Je vais prêcher pour ma paroisse et parler de La Bourdonnaye, chez qui je suis directeur éditorial, mais je peux également citer e-fractions (dirigée par Franck-Olivier Lafferère), qui se situe dans la même mouvance.
Chez La Bourdonnaye, les auteurs perçoivent 25 % du prix hors taxe du prix du livre électronique et 15 % du prix hors taxe du livre papier. Et ce, dès le premier livre vendu. Les auteurs sont payés   et reçoivent leur reddition de comptes tous les trimestres. Et ils ne cèdent leurs droits que pour 10 ans. Nous n'avons pas encore les moyens de leur verser des à-valoir, mais ça ne saurait tarder. Et cette absence d'à-valoir est compensée par les versements trimestriels de leurs droits. Nous pratiquons également une véritable politique de promotion du livre numérique, avec un prix usuel de 6,99 €. Pour le prix d'un poche, les lecteurs peuvent ainsi lire sur tous les supports à leur disposition aux différents moment de la  journée : liseuse, smartphone, tablette, ordinateur. Et grâce à ces prix incitatifs pour les lecteurs, les auteurs ont donc la possibilité de toucher leur public.
Enfin, nous axons notre communication directement auprès des prescripteurs que sont les blogueurs, les Web chroniqueurs et les lecteurs ; les principaux intéressés, en somme.
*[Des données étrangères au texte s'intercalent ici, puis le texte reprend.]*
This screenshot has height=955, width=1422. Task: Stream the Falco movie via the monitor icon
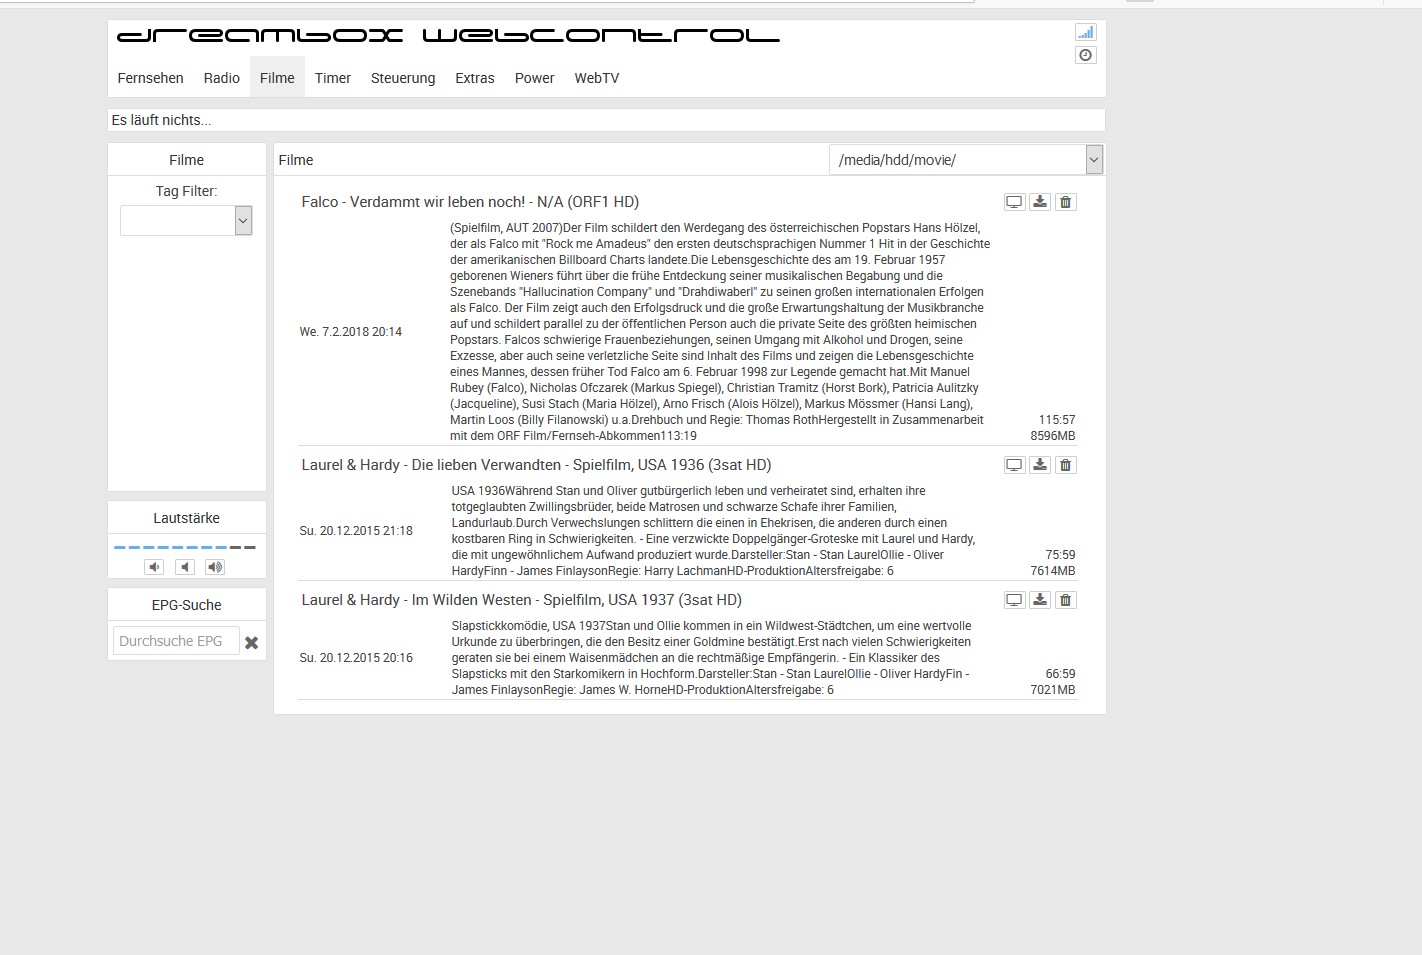point(1014,202)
C'est probablement plus long qui si nous obtenions une télé pour chacun de nos auteurs, mais c'est plus durable et plus solide, puisque ce sont les lecteurs qui choisissent eux-mêmes.
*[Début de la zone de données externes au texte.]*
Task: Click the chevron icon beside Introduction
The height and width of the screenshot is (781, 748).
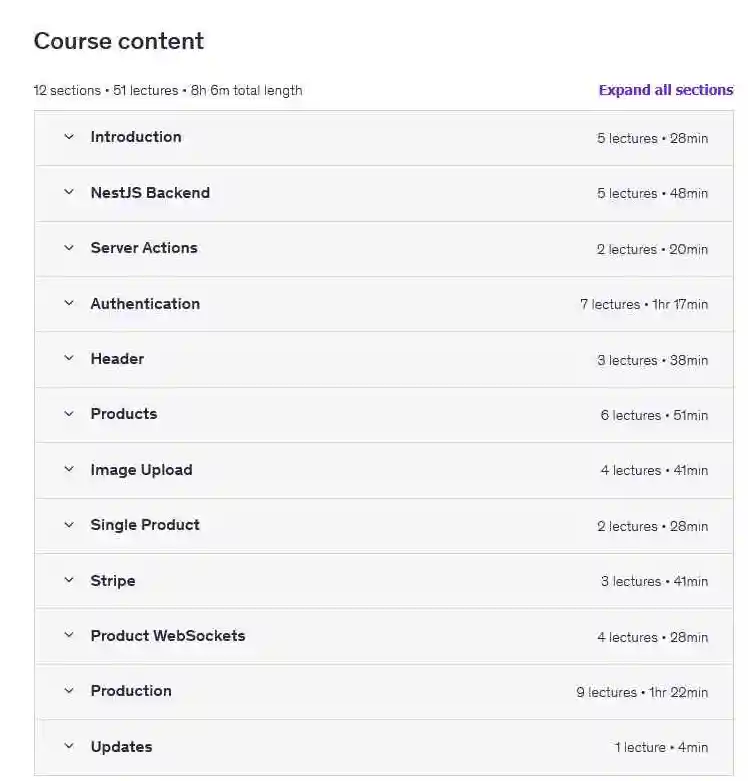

L'autopublication peut parfois être un grand bol d'air pour certains auteurs. 
Le numérique nous a inévitablement conduits à évoquer l'autopublication, autour des deux tables rondes. Je précise immédiatement que je ne me pose ni en prosélyte ni en chantre de l'autopublicaion, et que je n'oppose pas ce mode d'édition à l'édition traditionnelle. Les deux peuvent avoir du bon et du mauvais. Je n'oppose pas non plus le livre électronique au livre papier.
Il est simplement ressorti des débats que l'autopublication, via le numérique (c'est également possible en papier, mais l'absence de diffusion en librairie est un gros frein), peut apporter une solution intéressante à bon nombres d'auteurs :
- ceux qui ne trouvent pas d'éditeur mais qui veulent trouver leur lectorat malgré tout (il arrive d'ailleurs que certains d'entre eux, qui connaissent des succès, se fassent ensuite contacter par des éditeurs) ;
- ceux qui ne veulent pas passer par l'édition traditionnelle ;
- ceux qui ont des contrats d'édition pour le papier mais qui n'ont pas d'avenants pour le numérique et qui veulent exploiter leurs œuvres sous  ce format.
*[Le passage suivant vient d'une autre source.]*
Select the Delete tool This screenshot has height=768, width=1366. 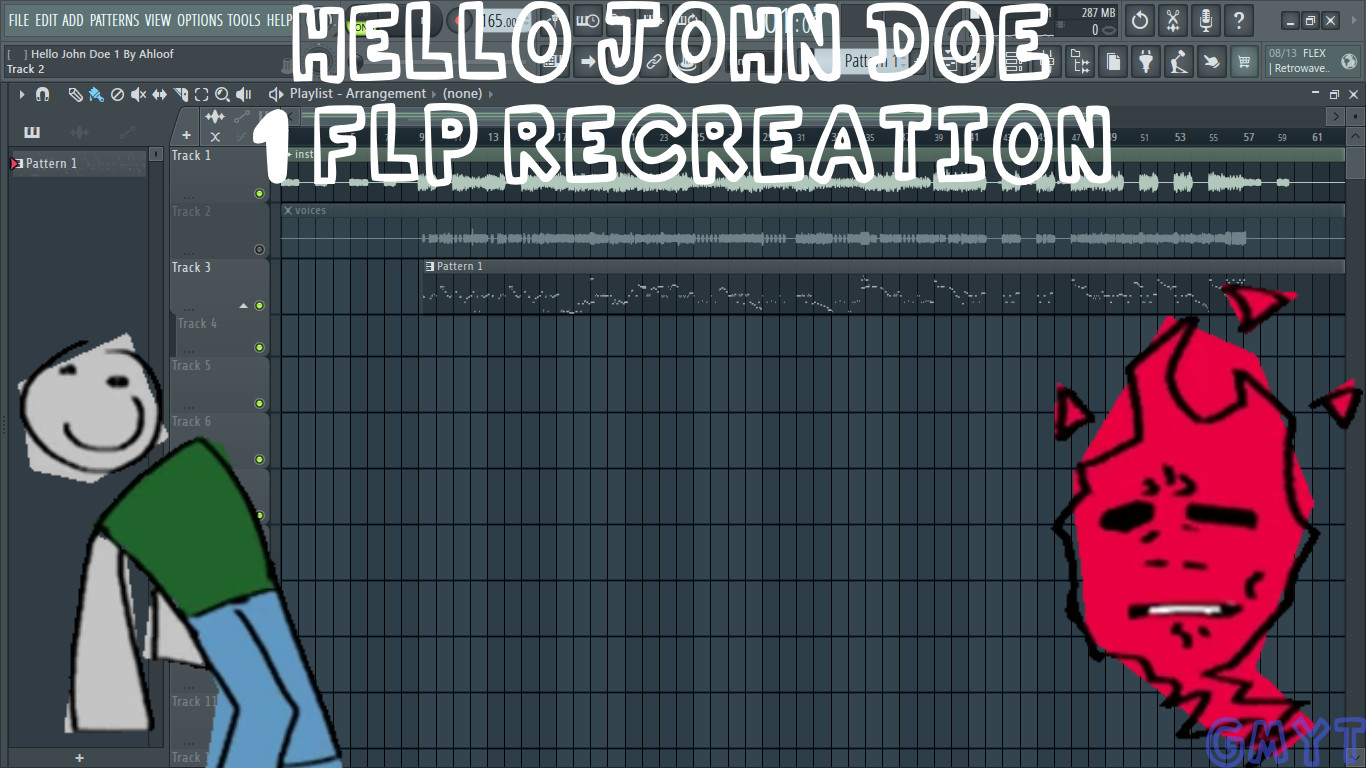coord(118,94)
On pourrait même envisager un mix pour certains auteurs qui auraient un éditeur pour le papier mais qui conserveraient leurs droits numériques et qui les exploiteraient seuls. Dans la mesure où si peu d'éditeurs, pour l'instant, ont réellement l'intention de  promouvoir le numérique, pourquoi priver les auteurs d'une telle opportunité d'augmenter leurs revenus ?
Les moyens d'être davantage maîtres de leur parcours pour les écrivains, ou de rééquilibrer le rapport de force avec les éditeurs, ne sont donc pas nuls, mais ils exigent un effort de regroupement, d'unification et une volonté de se prendre en charge qui font probablement encore défaut dans nos rangs, à l'heure où j'écris ces lignes.
Il me semble néanmoins que les lignes bougent et que, de plus en plus, nous prenons conscience que :



  

5 commentaires:

  1. Très bel article qui souffle sur le brouillard épais qui entoure le monde de l'édition au sens général du terme. On peut y lire en filigrane quelques changements, qui j'espère seront durables.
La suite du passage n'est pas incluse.